Task objective: The copy should hold exactly the lines below from the one that contains "Viewport: 973px width, 672px height." through the one that contains "Click the Copiar" and nothing else, so no pictures.

Supplied records:

[Start of Attachment]

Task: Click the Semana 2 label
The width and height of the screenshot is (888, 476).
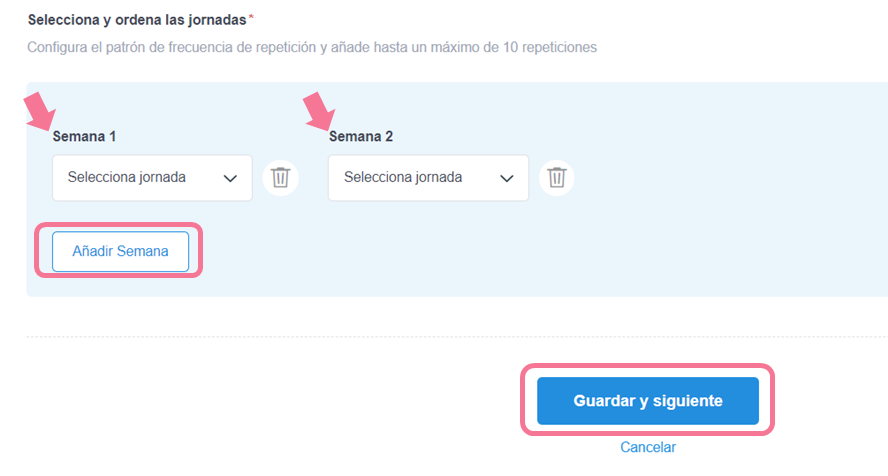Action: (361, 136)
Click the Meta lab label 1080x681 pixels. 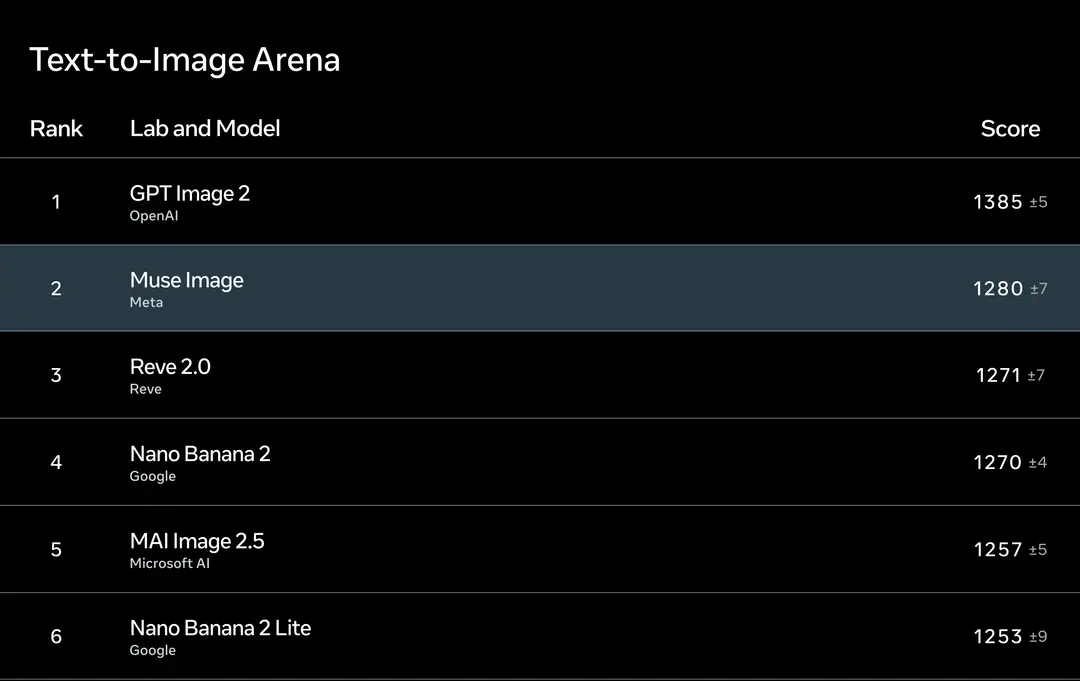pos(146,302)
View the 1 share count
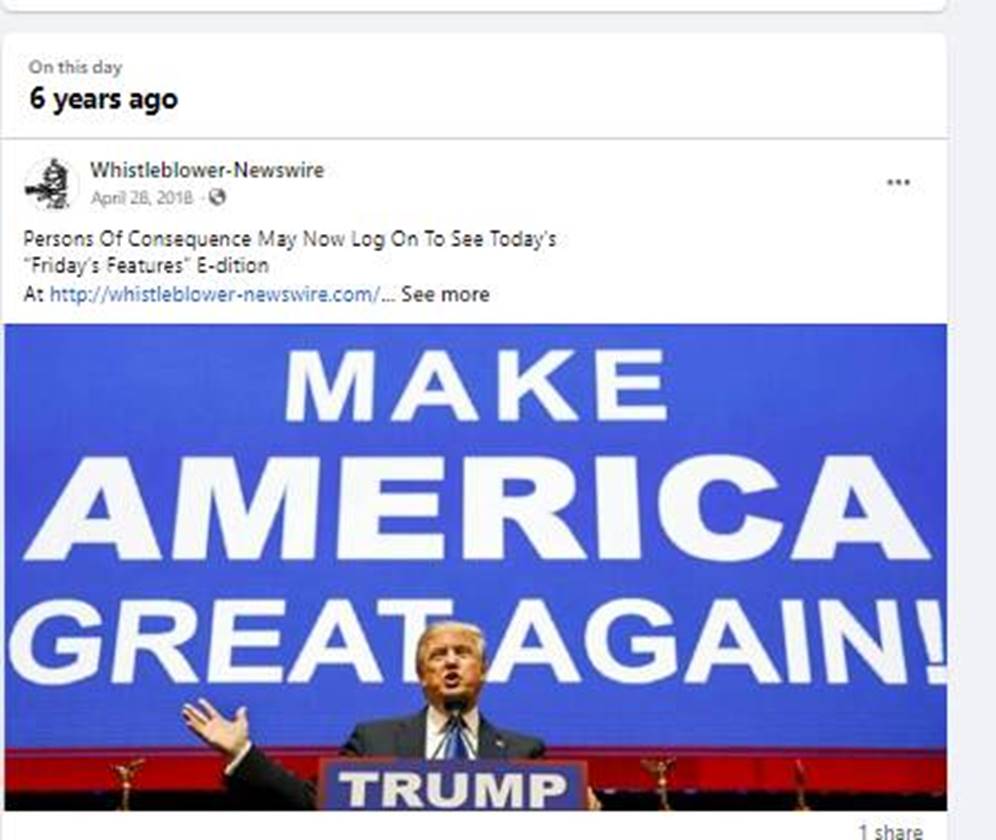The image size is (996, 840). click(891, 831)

[End of Attachment]
[Start of Attachment]

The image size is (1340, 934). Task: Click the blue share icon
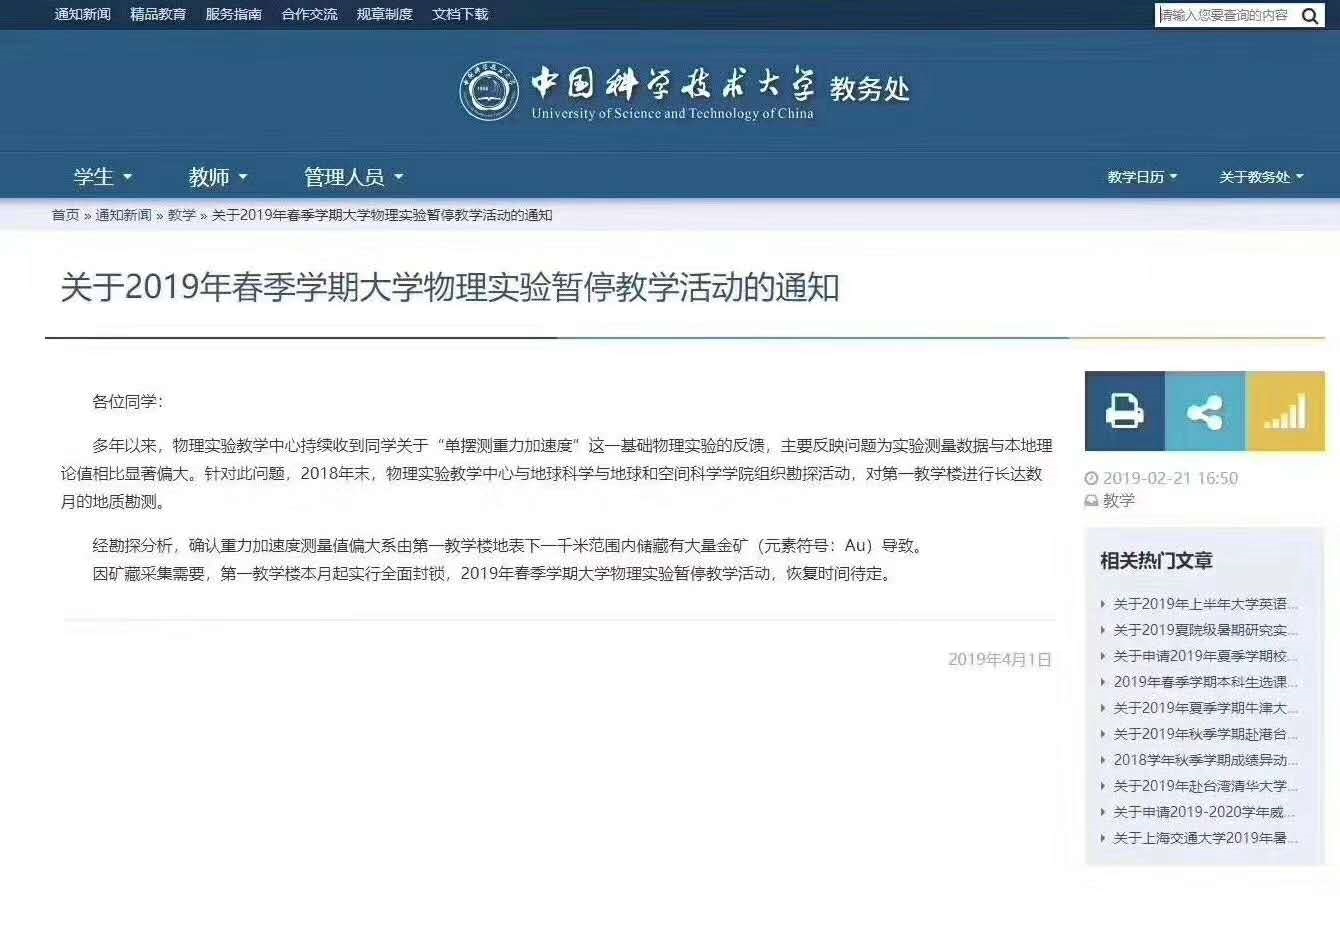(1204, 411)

[End of Attachment]
[Start of Attachment]

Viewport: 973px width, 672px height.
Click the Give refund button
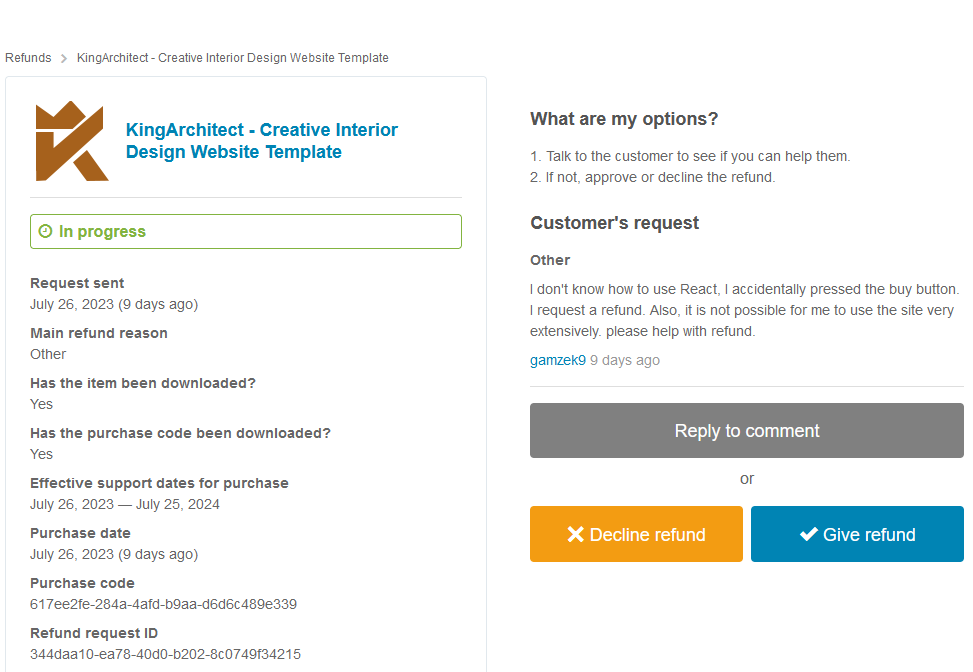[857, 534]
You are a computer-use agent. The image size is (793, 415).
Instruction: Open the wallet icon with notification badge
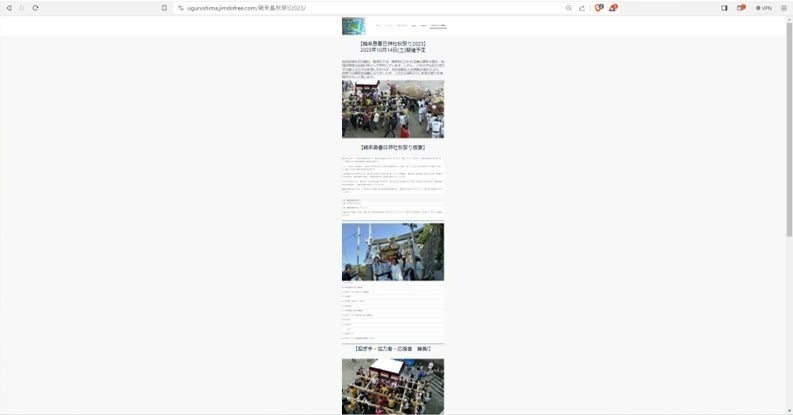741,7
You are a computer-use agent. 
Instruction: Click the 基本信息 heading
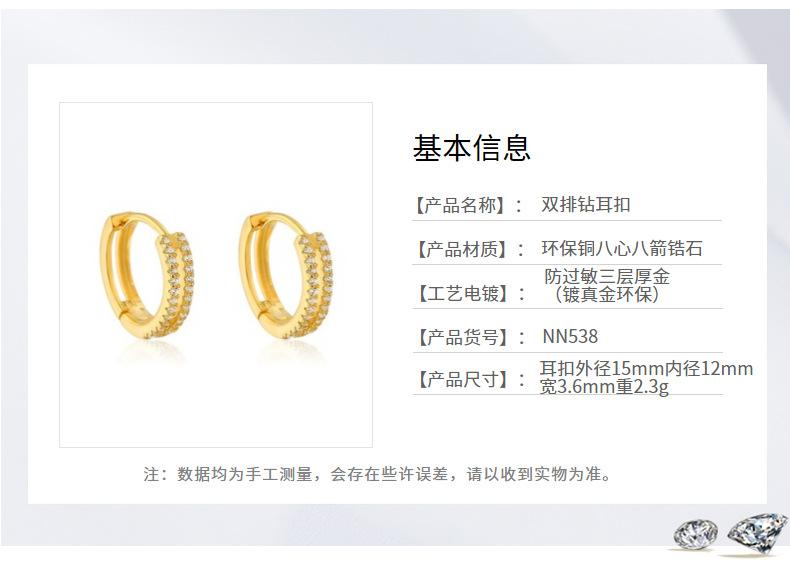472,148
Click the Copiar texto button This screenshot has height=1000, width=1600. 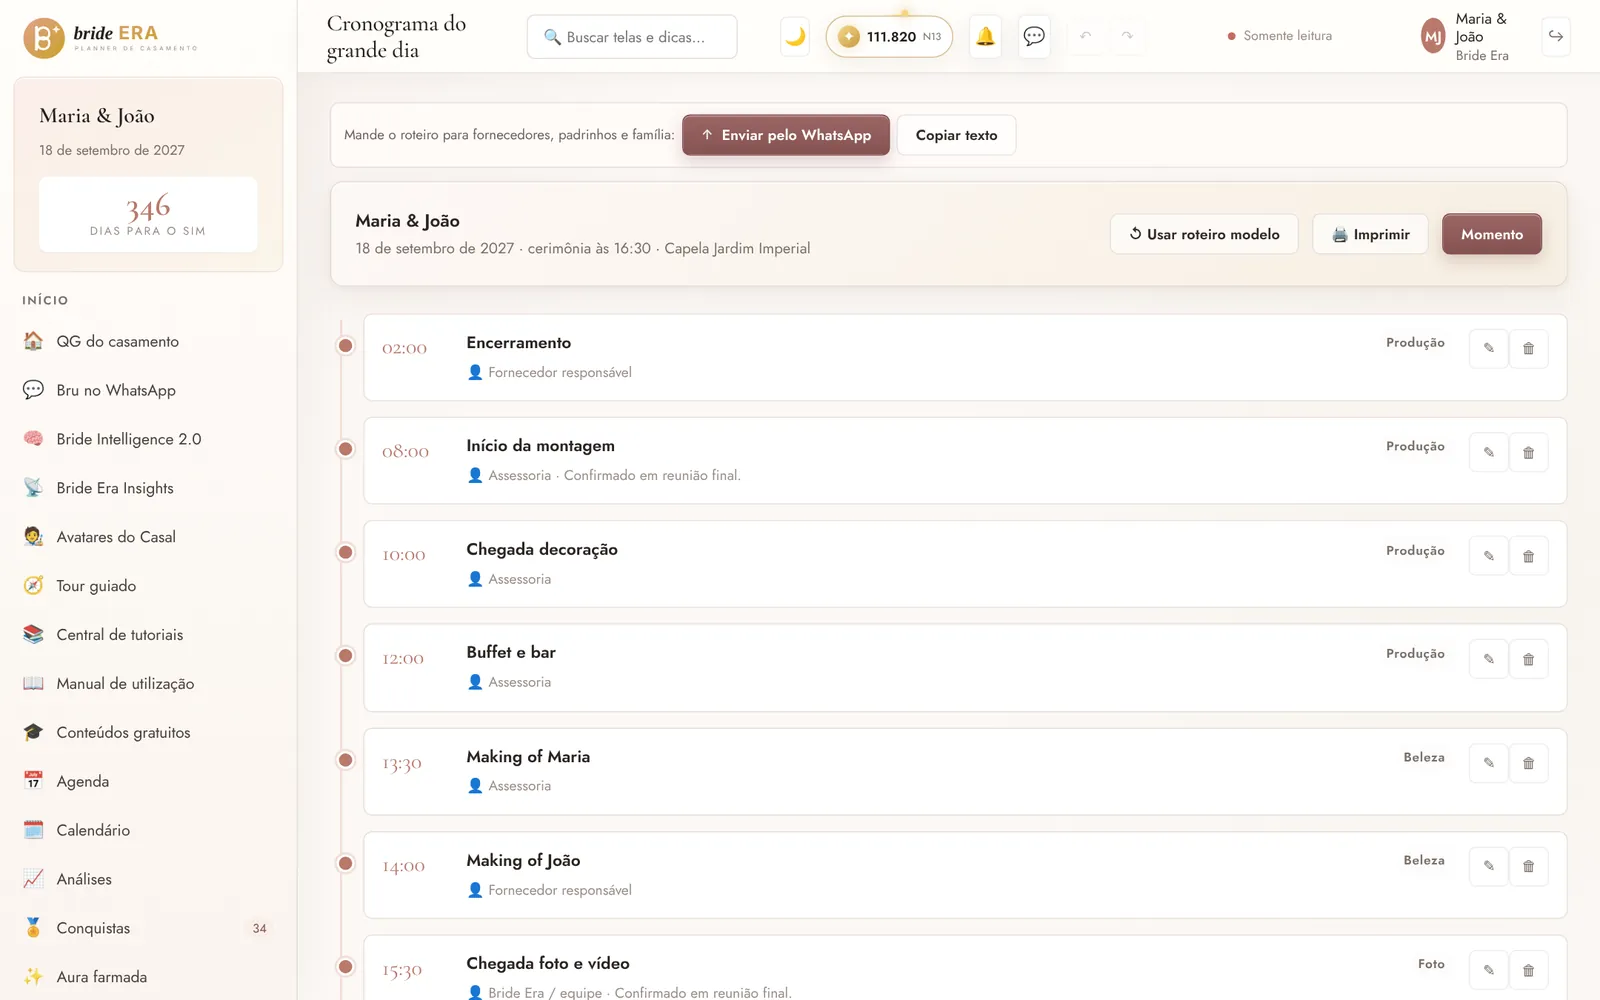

[End of Attachment]

Response to the task:
Viewport: 973px width, 672px height.
Click the Give refund button
[857, 534]
You are a computer-use agent. The image size is (793, 415).
Instruction: Open the wallet icon with notification badge
741,7
You are a computer-use agent. 
Instruction: Click the 基本信息 heading
472,148
Click the Copiar texto button This screenshot has height=1000, width=1600. 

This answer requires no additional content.